Cochrane researchers found 41 studies of treatments to slow myopia progression. These
studies included a total of 6772 children. The review found that the following treatments
may slow the progression of myopia, compared with wearing ordinary spectacles. • Eye
drops, in particular antimuscarinic drugs such as atropine, pirenzepine gel, and cyclopentolate
(moderate‐certainty evidence). • Multifocal spectacles (either bifocal or progressive
addition lenses) (moderate‐certainty evidence). • Bifocal soft contact lenses (low‐certainty
evidence). • Orthokeratology contact lenses (moderate‐certainty evidence). • Combinations
of eye drops and multifocal spectacles (moderate‐certainty evidence). The review found
that the following treatments may have a small effect, or no effect, on myopia progression.
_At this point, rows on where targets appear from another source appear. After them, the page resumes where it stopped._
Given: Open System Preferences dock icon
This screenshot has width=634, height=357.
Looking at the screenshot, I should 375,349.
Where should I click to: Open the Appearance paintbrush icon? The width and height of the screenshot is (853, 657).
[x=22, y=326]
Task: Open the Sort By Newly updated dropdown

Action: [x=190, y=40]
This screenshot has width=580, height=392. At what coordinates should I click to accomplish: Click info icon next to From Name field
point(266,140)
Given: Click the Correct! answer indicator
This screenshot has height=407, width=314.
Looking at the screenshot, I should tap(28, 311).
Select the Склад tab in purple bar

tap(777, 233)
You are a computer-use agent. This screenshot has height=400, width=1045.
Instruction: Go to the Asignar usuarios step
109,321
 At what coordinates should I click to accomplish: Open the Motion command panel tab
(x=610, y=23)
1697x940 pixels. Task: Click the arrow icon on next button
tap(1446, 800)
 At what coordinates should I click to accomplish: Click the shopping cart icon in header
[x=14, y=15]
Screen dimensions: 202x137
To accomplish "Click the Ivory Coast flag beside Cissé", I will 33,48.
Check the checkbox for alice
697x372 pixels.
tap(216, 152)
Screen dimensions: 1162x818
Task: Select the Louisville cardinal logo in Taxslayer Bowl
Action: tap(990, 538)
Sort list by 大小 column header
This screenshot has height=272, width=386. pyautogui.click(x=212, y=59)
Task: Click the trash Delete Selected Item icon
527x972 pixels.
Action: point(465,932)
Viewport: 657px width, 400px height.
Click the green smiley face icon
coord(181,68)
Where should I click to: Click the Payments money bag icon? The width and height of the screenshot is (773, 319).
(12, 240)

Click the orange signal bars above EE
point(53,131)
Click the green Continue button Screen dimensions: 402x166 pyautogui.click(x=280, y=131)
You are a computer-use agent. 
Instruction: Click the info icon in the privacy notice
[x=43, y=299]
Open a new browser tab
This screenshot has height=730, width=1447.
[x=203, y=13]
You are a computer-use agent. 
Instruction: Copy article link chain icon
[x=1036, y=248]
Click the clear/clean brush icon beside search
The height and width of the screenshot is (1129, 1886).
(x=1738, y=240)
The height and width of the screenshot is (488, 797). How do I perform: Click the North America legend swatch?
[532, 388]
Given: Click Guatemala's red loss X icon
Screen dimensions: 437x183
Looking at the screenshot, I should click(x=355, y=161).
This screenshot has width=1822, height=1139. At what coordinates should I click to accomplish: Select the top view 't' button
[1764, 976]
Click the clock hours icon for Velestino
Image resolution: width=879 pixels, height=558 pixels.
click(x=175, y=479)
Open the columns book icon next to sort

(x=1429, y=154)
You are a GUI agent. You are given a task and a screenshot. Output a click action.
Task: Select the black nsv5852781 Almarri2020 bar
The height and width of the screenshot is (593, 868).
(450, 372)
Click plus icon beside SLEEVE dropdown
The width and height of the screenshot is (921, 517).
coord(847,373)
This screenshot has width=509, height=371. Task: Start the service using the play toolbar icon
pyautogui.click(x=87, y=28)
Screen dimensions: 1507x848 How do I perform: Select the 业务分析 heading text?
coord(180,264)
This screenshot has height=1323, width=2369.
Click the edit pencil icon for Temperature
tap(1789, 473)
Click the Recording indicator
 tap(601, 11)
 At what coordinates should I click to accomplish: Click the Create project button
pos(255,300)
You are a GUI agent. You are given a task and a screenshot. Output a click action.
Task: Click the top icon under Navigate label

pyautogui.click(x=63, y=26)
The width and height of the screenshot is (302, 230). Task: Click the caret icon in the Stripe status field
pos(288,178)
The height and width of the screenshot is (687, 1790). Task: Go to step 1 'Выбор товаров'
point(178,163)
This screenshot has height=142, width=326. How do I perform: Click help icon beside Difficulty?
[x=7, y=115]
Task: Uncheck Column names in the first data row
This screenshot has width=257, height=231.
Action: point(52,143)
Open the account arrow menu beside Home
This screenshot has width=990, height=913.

• Spherical aberration soft contact lenses (low‐certainty evidence). • Systematic
adenosine antagonists (moderate‐certainty evidence). Children who wear undercorrected
spectacles may have an increased chance of myopia progression compared with children
who wear fully corrected spectacles (low‐certainty evidence). Only very low‐certainty
evidence on rigid gas permeable contact lenses was available. Antimuscarinic eye drops
may result in blurred near vision, sensitivity to light, some discomfort and itching,
and medication residue on the eyelids or eyelashes. Some children may develop small
nodules or bumps under the eyelid. Spectacles and contact lenses, if used properly,
are safe and effective. How up‐to‐date is the review?
Cochrane researchers reviewed studies published up to February 2018.